As mentioned, the photomasks (fused quartz/Cr windows) with arrays of 750-nm lines spaced by 2 μm were used for contact photolithography. The SSP method using the 405-nm sold state light source was carried out by spin-coating hexamethyldisilazane (HMDS, Sigma Aldrich®) primer on Si wafers at 4000 rpm for 40 seconds; spin-coating Shipley 1805 positive tone photoresist on Si wafers at 5000 rpm for 60 seconds baking the photoresist at 105° C. for 2 min; exposing the photoresist through the contact photomask for 3.5 seconds while pressing the mask into contact by hand; and developing the resist in Microposit 351 Developer (Rohm and Haas Electronic Materials LLC, diluted 1:5 in water) for 60 seconds.

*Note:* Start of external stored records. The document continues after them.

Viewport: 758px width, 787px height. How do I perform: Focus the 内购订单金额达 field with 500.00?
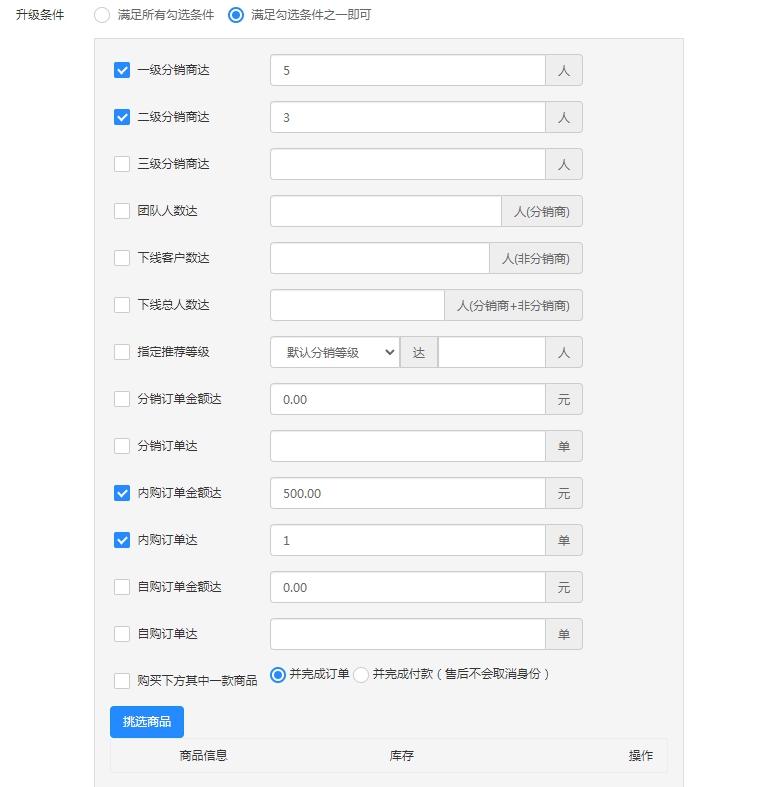(x=407, y=493)
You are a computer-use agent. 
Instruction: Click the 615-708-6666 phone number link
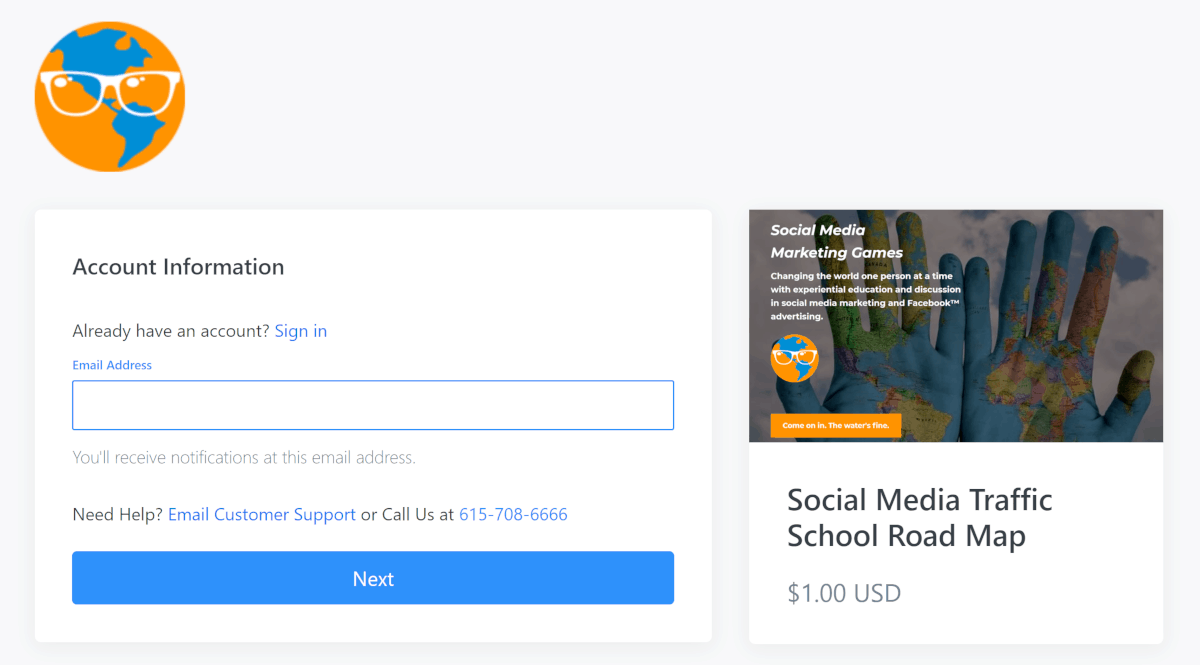(x=513, y=515)
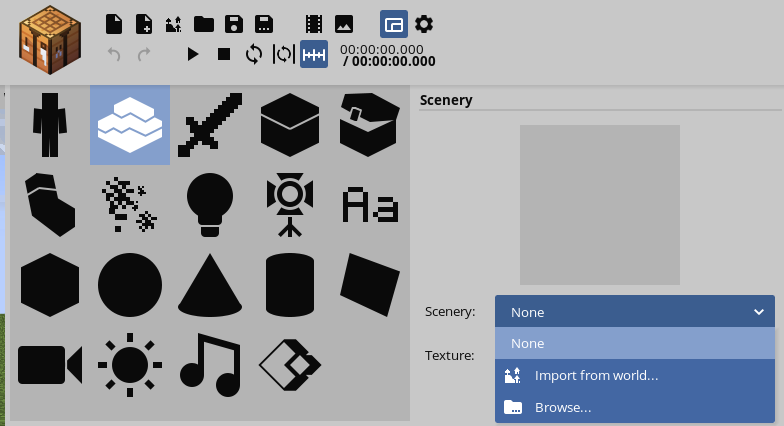
Task: Choose the cone shape icon
Action: click(x=210, y=285)
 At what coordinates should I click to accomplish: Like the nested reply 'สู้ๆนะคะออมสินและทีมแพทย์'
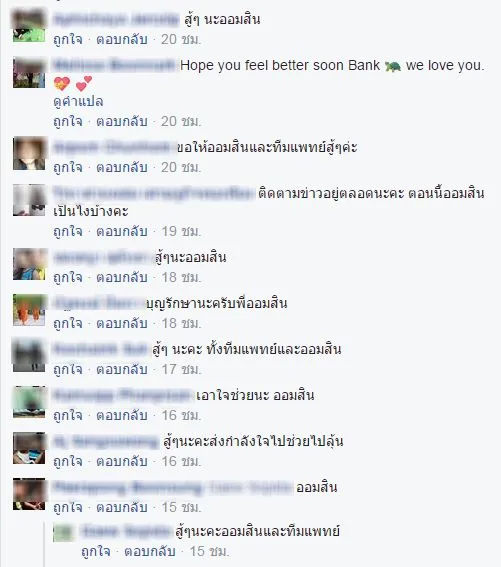(96, 551)
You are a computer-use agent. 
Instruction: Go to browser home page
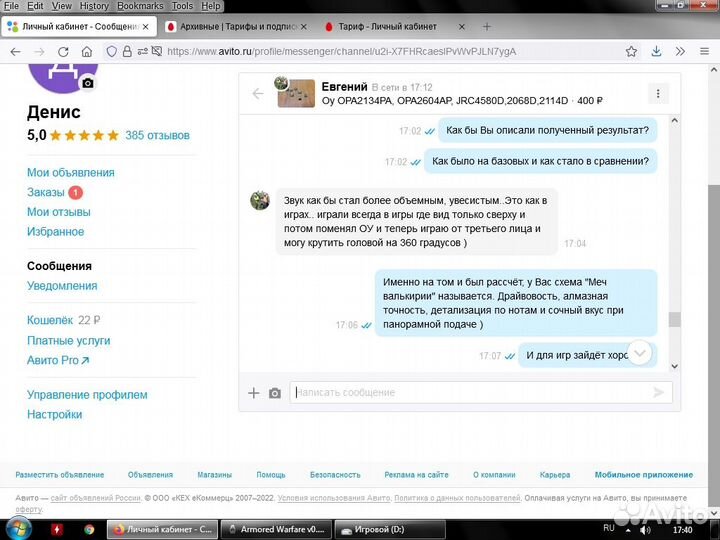tap(87, 51)
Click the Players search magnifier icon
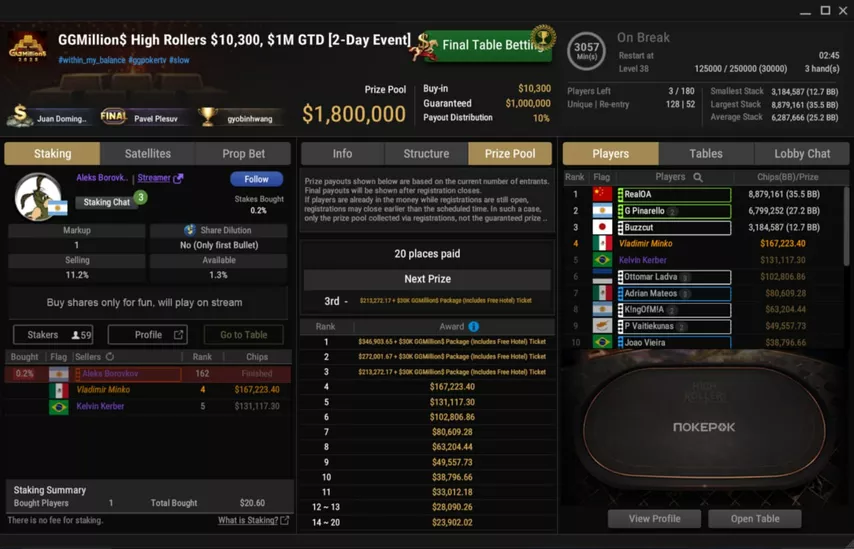The width and height of the screenshot is (854, 549). [x=698, y=177]
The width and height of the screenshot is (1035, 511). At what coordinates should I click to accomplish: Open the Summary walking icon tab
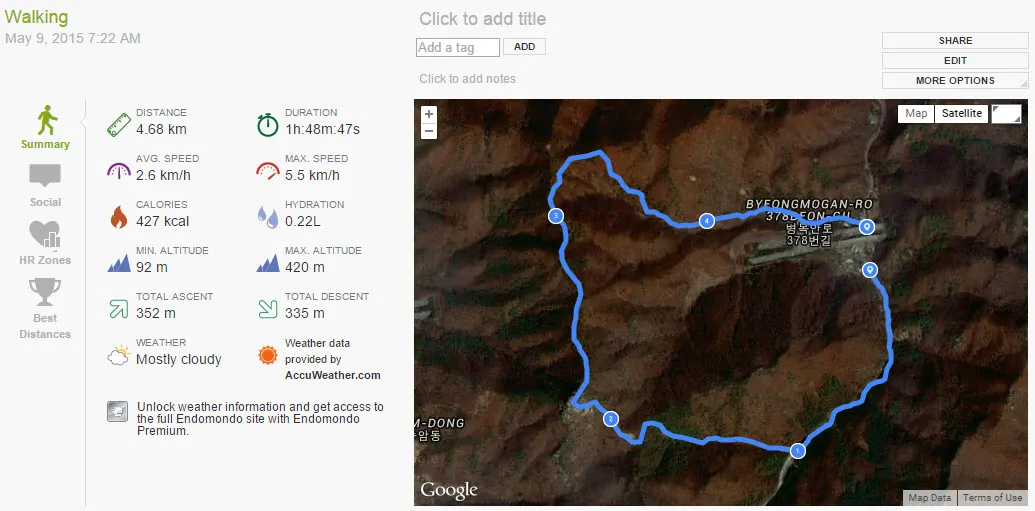(46, 122)
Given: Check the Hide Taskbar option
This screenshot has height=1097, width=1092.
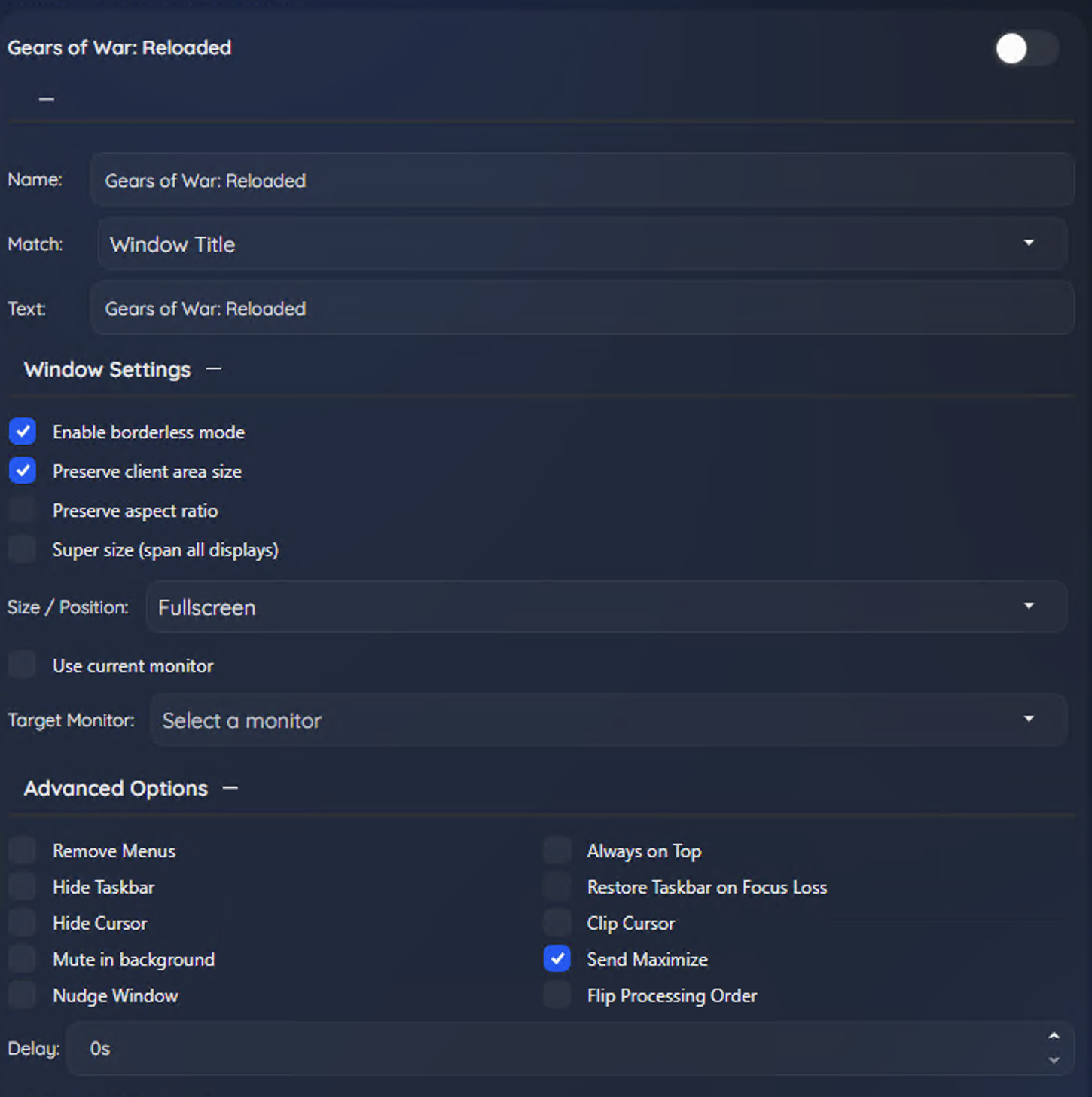Looking at the screenshot, I should [23, 887].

Recent advances in nanofabrication have resulted in the generation of sub-wavelength features over large areas.[3, 6, 14-22] In particular, phase-shifting photolithography (PSP) is a soft lithographic technique that uses PDMS phase masks to form photoresist patterns with lateral dimensions as small as 50 nm.[16] IPSP takes advantage of differences in refractive index at the air-PDMS interface, which produces nodes in the near-field optical intensity because of destructive interference. Exposure of resist through PDMS masks patterned with microscale features (0.5-50 μm) produces, on average, 200-nm linewidths at the edges of the features in the mask.[14, 15] When the recessed features of the mask are decreased to less than 300 nm, however, the masks produce patterns that are the same size laterally as the recessed structures of the PDMS mask.[21] PDMS phase masks are typically prepared by molding PDMS against masters made from photoresist,[15] polyurethane (PU)[16] or Si.[6]

In another example illustrating an embodiment of the invention, a composite PDMS phase masks (h-PDMS/184 PDMS)[11] was created from a PU master patterned with a hexagonal array (d=180 nm, a0=400 nm) of posts (h=280 nm) following a similar procedure to that in reference [22]. Although the total patterned area of the master was about 80 cm2, there were some defects, including variations in height from the center of the patterned area to the outer edge (±4 cm)); therefore, such defects were also transferred into the PDMS phase mask.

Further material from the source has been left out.